Shirley acknowledged the potential for increased outside interest in tourist tax funding as organizations such as Mote pursue public support for large capital projects. He thought it was reasonable for the county to consider those requests, but he didn’t think they should move forward at the expense of arts funding.
“Most of the longer-term tourists that come here come because they love the environment and the beauty of Sarasota and because they have access to great, high-quality arts,” Shirley said.
Haley said there was no third-party information available analyzing the effect the new aquarium would have on tourism in the area. She said other communities have a formal evaluation process in place to judge the merits of a request for tourism tax funds. Visit Sarasota has recommended establishing a similar process in Sarasota. In 2018, County Commissioner Charles Hines also expressed interest in such a concept.
“Mote’s a great organization,” Hines said at a commission retreat. “Will that aquarium put heads in beds? I don’t know; it might. … That needs to be part of our discussion, rather than, ‘I like that project; I think it’s good.’”
When it announced plans to build a new aquarium in Nathan Benderson Park, Mote shared economic impact projections that estimated there would be 700,000 visitors in the opening year and $28 million in statewide economic benefit associated with annual operations. In 2018, a county consultant questioned some of Mote’s projections, suggesting the attendance estimates were possibly too high.
At publication time, Mote did not return requests for comment. In December, Mote President and CEO Michael Crosby spoke at a County Commission meeting and asked them to make granting the funding request one of the county’s “highest priorities” for the next year. Commissioners have said Mote has expressed a sense of urgency regarding the pursuit of county funds because the organization believes a commitment from the county could help Mote secure state funding for the project, as well.
In previous interviews with the Sarasota Observer, Crosby said the county funding was essential for completing the five-story, 110,000-square-foot aquarium. Crosby has said the economic impact of the project — and potential partnerships with other community groups, particularly pertaining to education — makes it a sound investment for the county.
“The case for support is so strong,” Crosby said in 2018. “Everybody wants to say yes. All we’ve got to do is sit down and put our heads together.”
The County Commission offered mixed perspectives on the Mote proposal at a December workshop. The board agreed to make working with Mote a top priority but stopped short of endorsing the actual funding request.
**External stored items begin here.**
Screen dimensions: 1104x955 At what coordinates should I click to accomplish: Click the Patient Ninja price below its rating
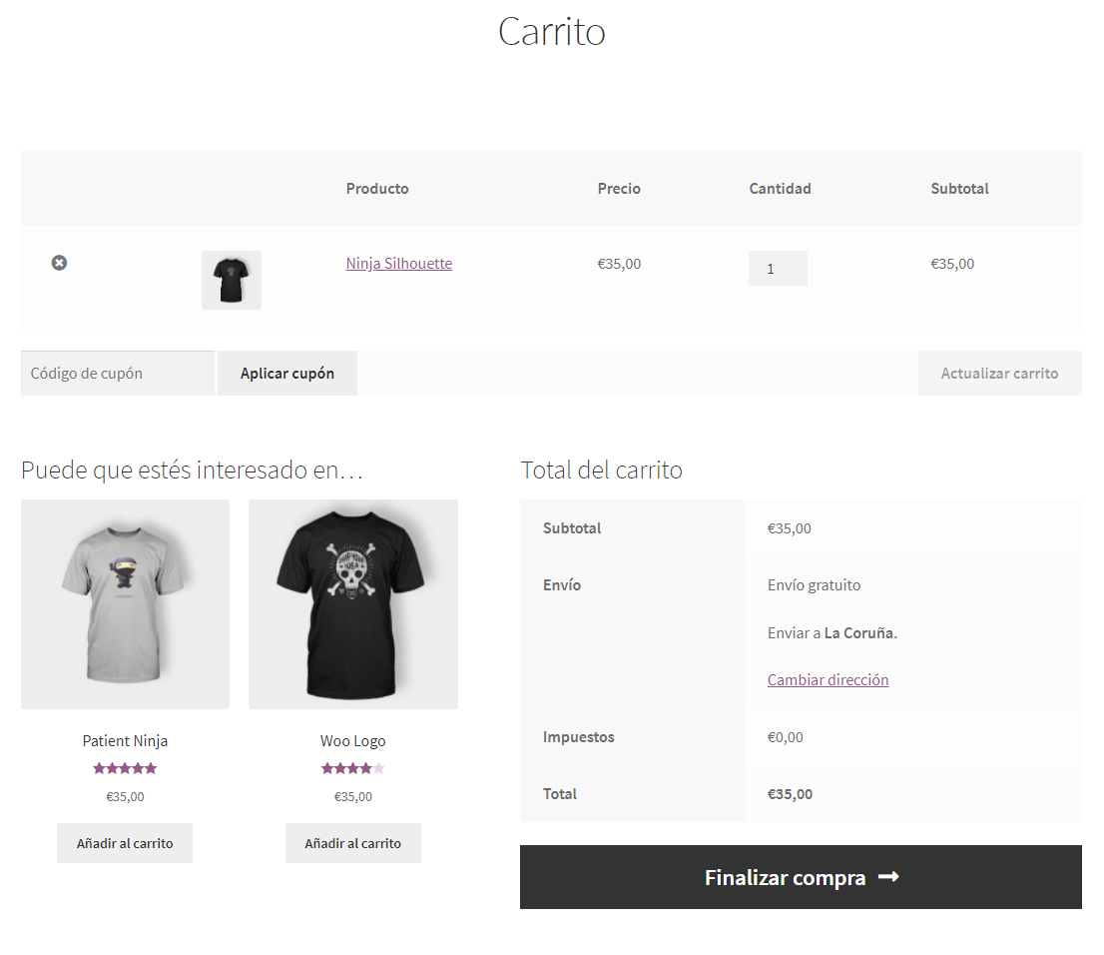pyautogui.click(x=125, y=797)
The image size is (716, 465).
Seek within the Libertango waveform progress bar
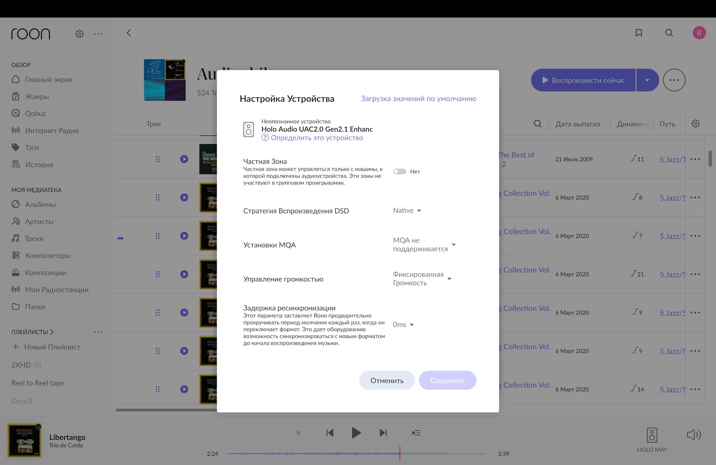pos(357,453)
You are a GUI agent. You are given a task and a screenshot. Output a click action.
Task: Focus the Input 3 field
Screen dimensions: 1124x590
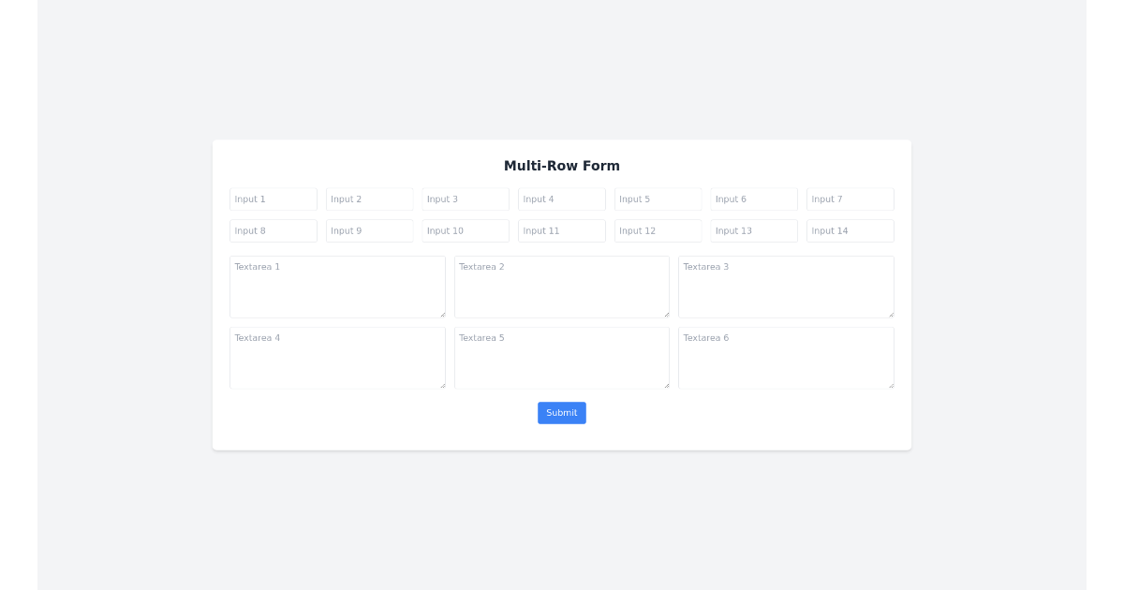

Commissioner Nancy Detert said she wanted the county to carefully consider the request and didn't think the commission should commit to granting the full $20 million. Hines also said he wanted to analyze the county's ability to provide the necessary funding and the effects associated with financially supporting the aquarium project.
Commissioners Christian Ziegler, Al Maio and Mike Moran have all expressed optimism about the potential to find a way to offer financial support for Mote.
“If they go out in this community — and frankly, around the globe — and raise $110 million for that facility, I don’t think it’s a stretch for the home community, Sarasota County, to pledge the last $20 million,” Moran said in September 2019.
Wednesday will mark the commission’s first discussion regarding the specifics of how to potentially grant the funding request. Ahead of those deliberations, Haley said she hoped officials would carefully vet the proposal before making a decision rather than letting Mote’s urgency dictate the timing.
“I think when you are investing a potentially significant amount of public tax dollars, you just can’t let that be driven by a quick answer,” Haley said. “It needs to be done correctly.”